* _Saved entries_:
■ ■ ■

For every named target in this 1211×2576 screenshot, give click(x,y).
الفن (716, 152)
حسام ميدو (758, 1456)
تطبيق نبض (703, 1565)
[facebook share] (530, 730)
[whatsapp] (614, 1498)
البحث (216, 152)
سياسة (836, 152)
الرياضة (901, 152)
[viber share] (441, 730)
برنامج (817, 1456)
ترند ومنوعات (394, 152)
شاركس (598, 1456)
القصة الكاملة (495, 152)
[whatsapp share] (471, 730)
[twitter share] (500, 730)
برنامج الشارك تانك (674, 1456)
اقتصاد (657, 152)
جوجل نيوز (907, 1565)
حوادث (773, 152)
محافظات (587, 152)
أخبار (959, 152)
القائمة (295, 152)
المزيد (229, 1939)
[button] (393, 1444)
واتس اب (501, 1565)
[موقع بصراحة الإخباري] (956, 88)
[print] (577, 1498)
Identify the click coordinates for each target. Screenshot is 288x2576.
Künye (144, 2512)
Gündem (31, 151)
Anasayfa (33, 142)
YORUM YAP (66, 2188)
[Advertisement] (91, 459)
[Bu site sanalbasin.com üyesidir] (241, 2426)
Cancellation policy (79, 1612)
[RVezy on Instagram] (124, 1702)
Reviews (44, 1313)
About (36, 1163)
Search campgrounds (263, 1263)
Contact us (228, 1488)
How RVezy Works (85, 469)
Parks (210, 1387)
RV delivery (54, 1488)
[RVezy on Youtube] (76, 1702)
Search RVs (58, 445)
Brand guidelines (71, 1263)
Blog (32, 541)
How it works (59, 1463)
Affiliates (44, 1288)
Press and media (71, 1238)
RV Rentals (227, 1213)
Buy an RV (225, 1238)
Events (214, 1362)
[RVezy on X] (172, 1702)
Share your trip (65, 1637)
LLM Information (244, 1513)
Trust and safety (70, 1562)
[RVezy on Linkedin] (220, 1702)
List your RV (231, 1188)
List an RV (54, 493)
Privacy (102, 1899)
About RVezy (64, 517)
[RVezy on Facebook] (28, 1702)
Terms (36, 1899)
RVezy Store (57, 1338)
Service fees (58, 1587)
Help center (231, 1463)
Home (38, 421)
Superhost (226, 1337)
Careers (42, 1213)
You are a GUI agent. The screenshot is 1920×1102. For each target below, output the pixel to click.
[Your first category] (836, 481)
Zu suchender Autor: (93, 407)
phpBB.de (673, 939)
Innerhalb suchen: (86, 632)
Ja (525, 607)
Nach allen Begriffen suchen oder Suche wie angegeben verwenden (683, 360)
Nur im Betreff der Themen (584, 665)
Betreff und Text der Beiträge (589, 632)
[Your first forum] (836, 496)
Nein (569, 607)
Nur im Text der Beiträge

■ ■ ■

* _REQUIREMENT_:
In the records, which lines mention the word "each"? Copy those lines.

* _TASK RESPONSE_:
Identify the click coordinates for each target. Screenshot is 288x2576.
You are a GUI agent. The screenshot is 1920×1102. For each target below, output the pixel to click.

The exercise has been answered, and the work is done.